In my industry, it is very common for brought in equipment to have nice green stickers - but experience shows they were actually bought on a reel, and just peppered over dodgy kit to show how safe they are. This leads me to never ever trust a sticker. I am super zealous in my visual inspections of other people's kit in my venue (but covertly done) looking for tell tale clues. IEC mains leads with non-moulded plugs being a bit of a personal quest. Sure, they could just be old, but with moulded ones so common - is there a reason for a rewireable 13A? For many years - since the 60s really, a common trick to 'cure' a humming guitar amp, was simply to lift the earth wire in the plug. I even did it myself before ignorance was replaced with education - and the possible consequences. So now I watch for these. A plug, with a piece of coloured tape around the cable next to the cable clamp. A clue to suggest this is code for 'there's no earth on this one!". Sometimes, the tape actually hides the disconnected conductor. For me, my testing is genuinely useful, and even maybe lifesaving?

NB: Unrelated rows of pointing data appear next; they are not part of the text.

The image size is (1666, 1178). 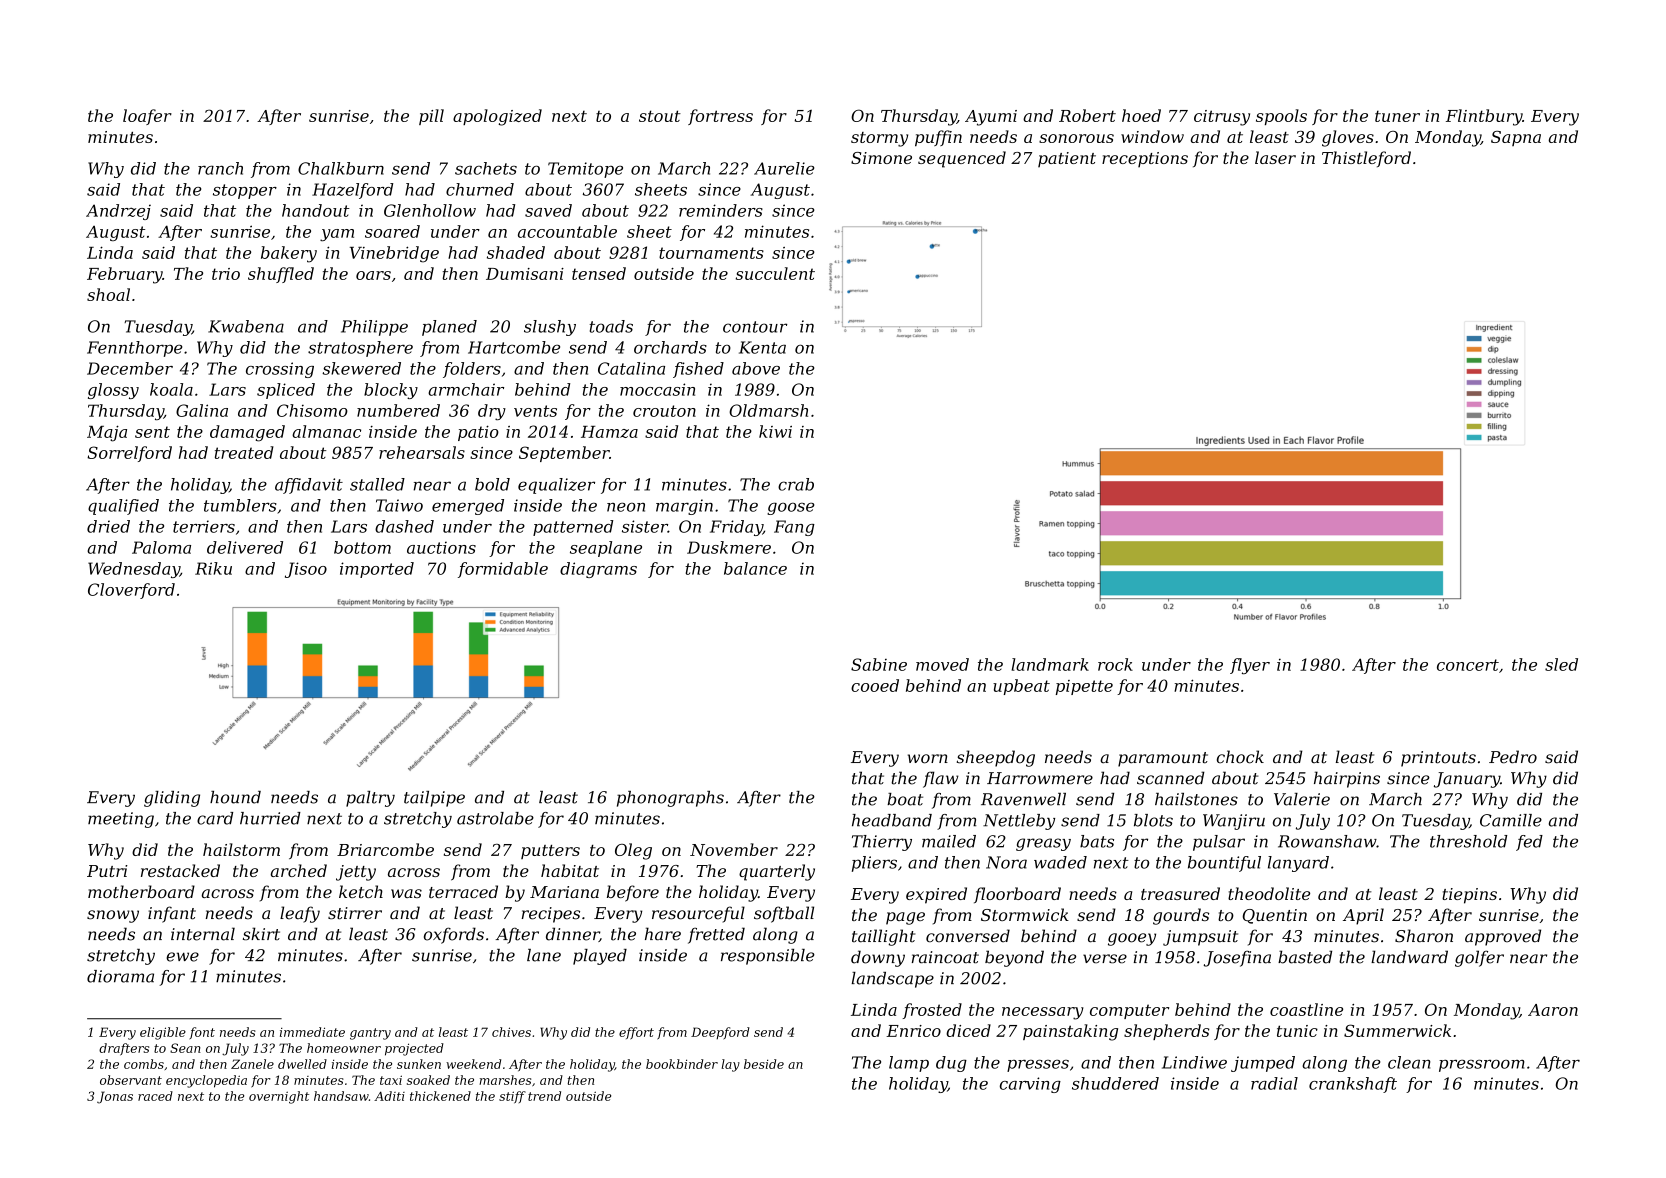 I want to click on clean, so click(x=1409, y=1062).
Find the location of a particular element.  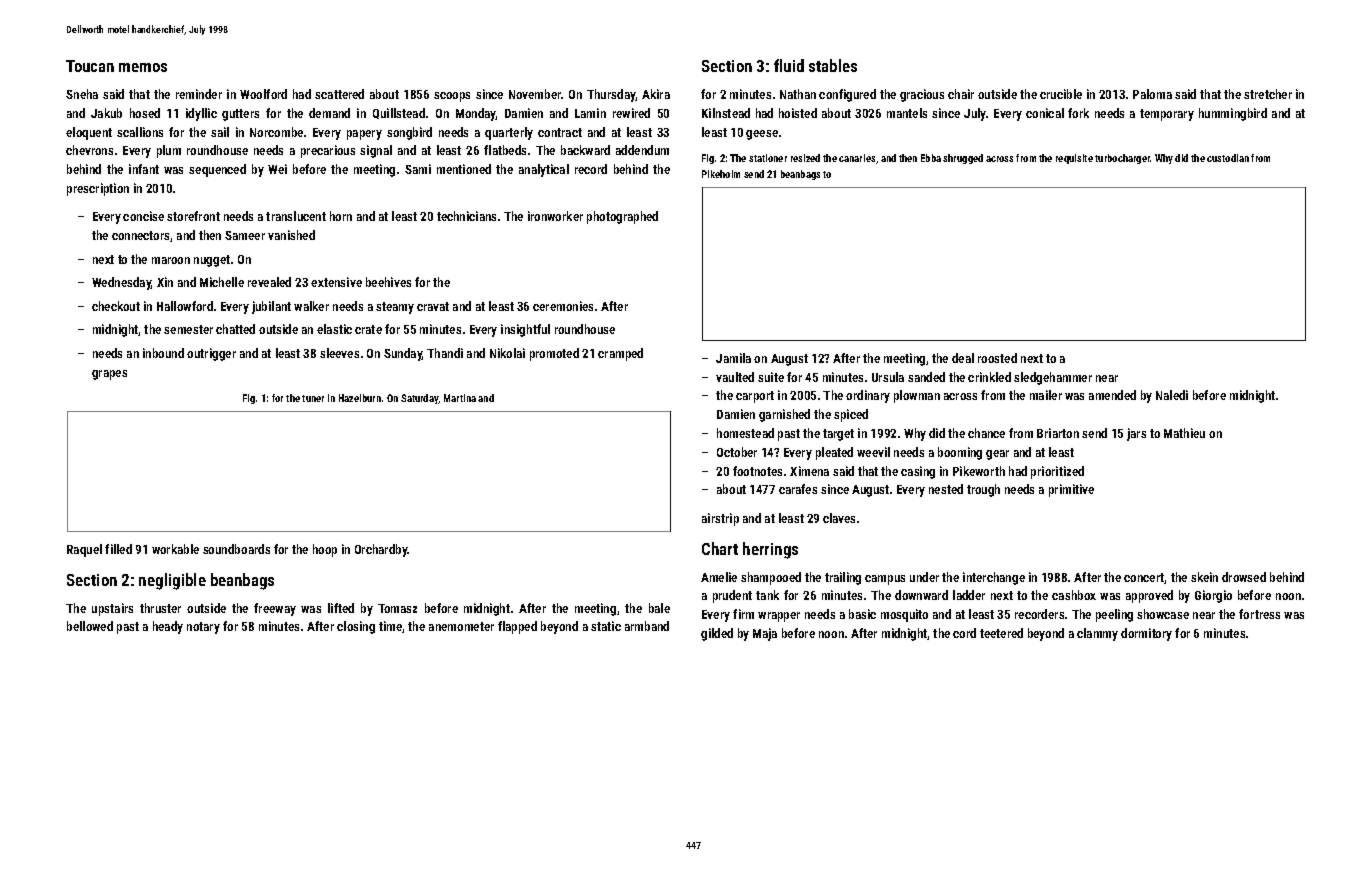

bellowed is located at coordinates (90, 626).
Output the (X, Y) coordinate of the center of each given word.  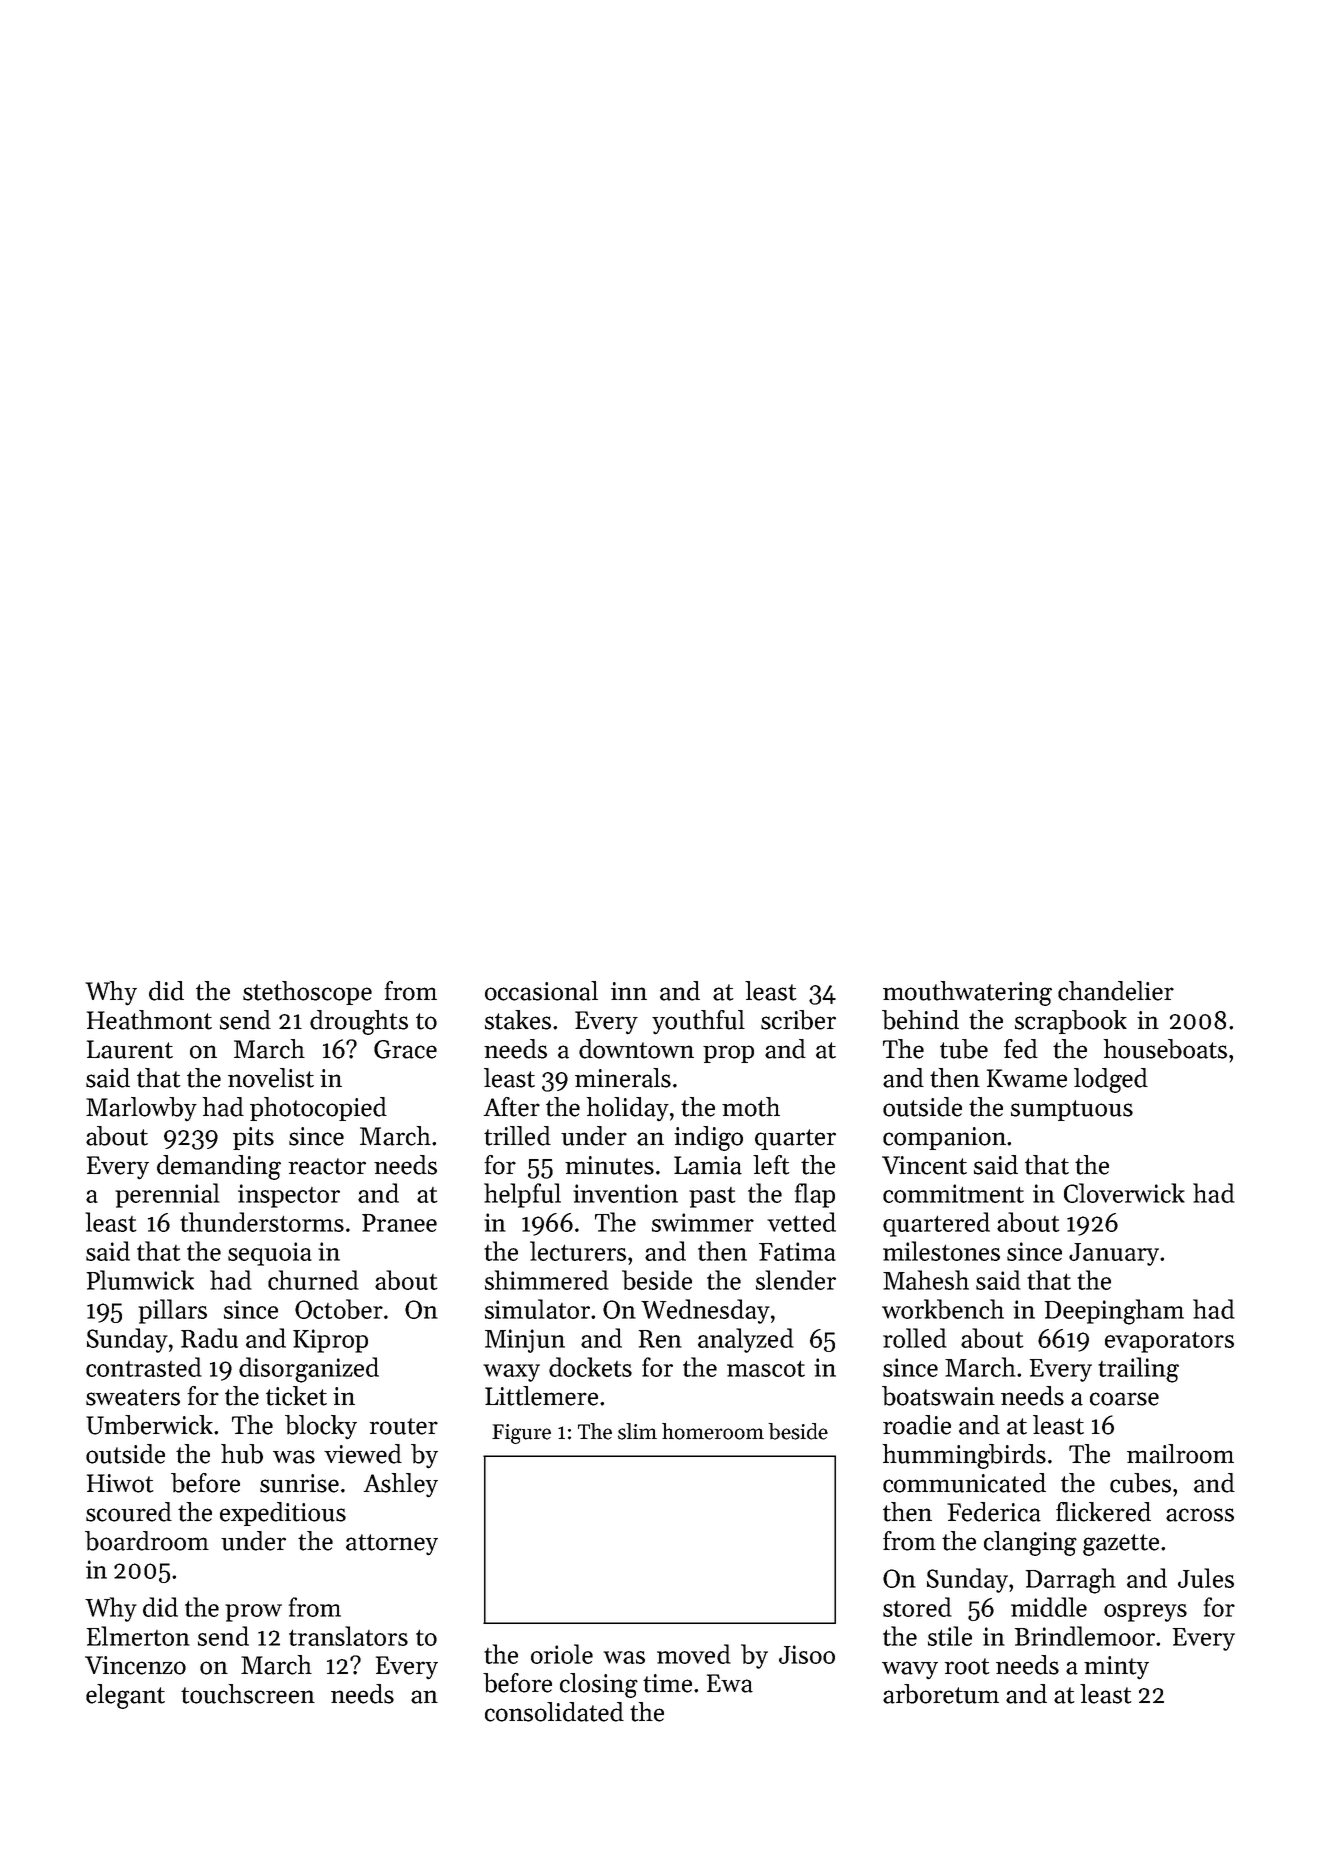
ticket (296, 1396)
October (339, 1309)
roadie (917, 1425)
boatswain (938, 1396)
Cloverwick (1124, 1193)
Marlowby (141, 1109)
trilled (517, 1136)
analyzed (746, 1340)
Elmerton (138, 1636)
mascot (766, 1369)
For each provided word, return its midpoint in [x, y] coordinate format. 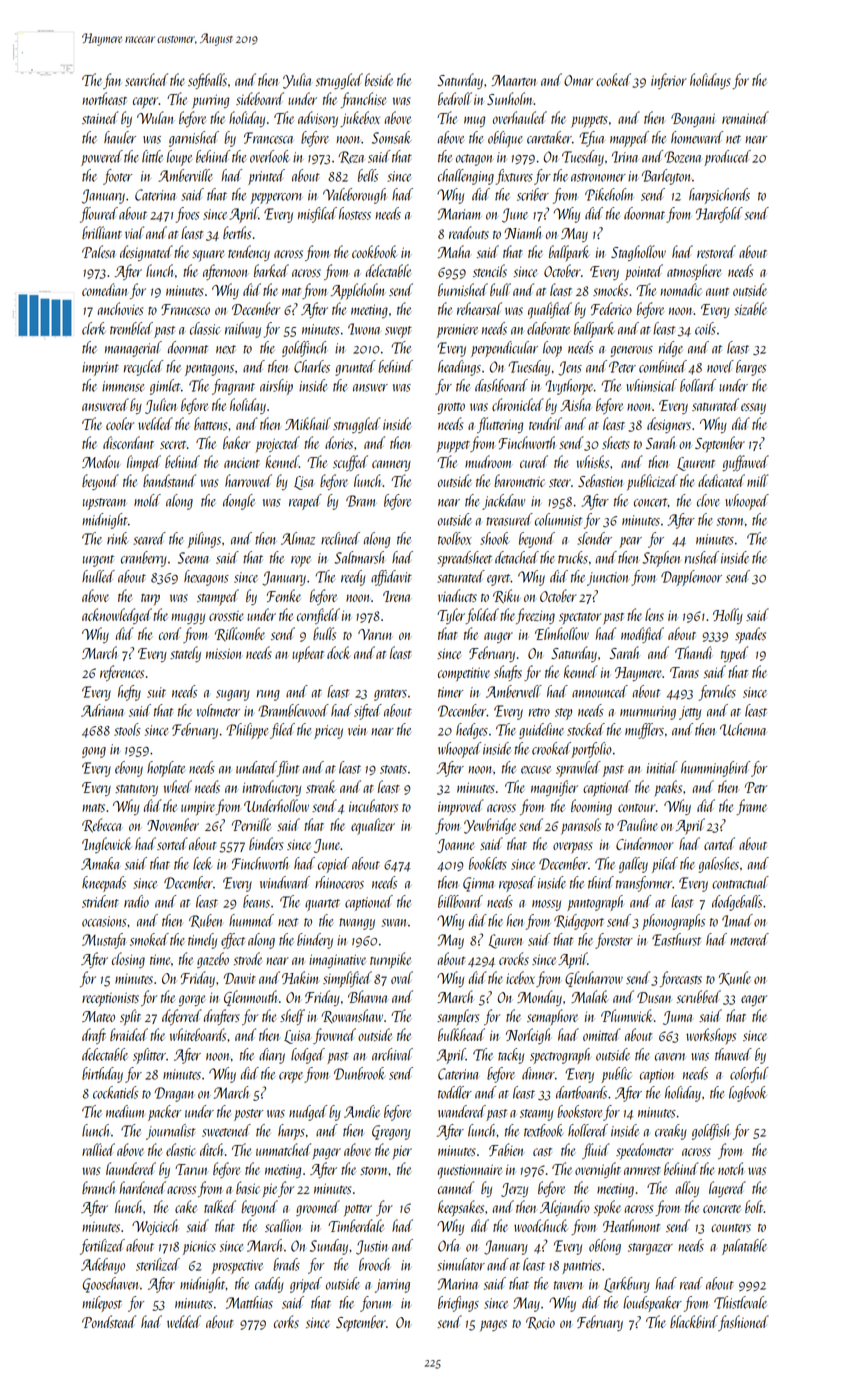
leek [202, 863]
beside [379, 79]
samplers [458, 1017]
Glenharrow [594, 979]
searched [146, 79]
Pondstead [109, 1321]
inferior [669, 81]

I do feel sorry for the decent testing companies, because they are in competition with dangerous people, with little knowledge. It's an uphill struggle to convince people, I guess.
You also get, of course, differences of opinion on all things safety. Only a year or so ago, somebody (a big well known company in our industry) imported a load of 15A two way adaptors (Grelcos) from China - we use these things by the bucket load! Trouble was that the factory had made them slightly smaller than the old ones they had copied - and it was possible to stick the plug in, with one pin dangling outside. Especially when doing it by touch, not sight - at the top of a ladder, in the dark, over your head. Discovering a dead light, you go up the ladder, and unplug it - touching a live pin with your hand - Not good! They had to recall thousands.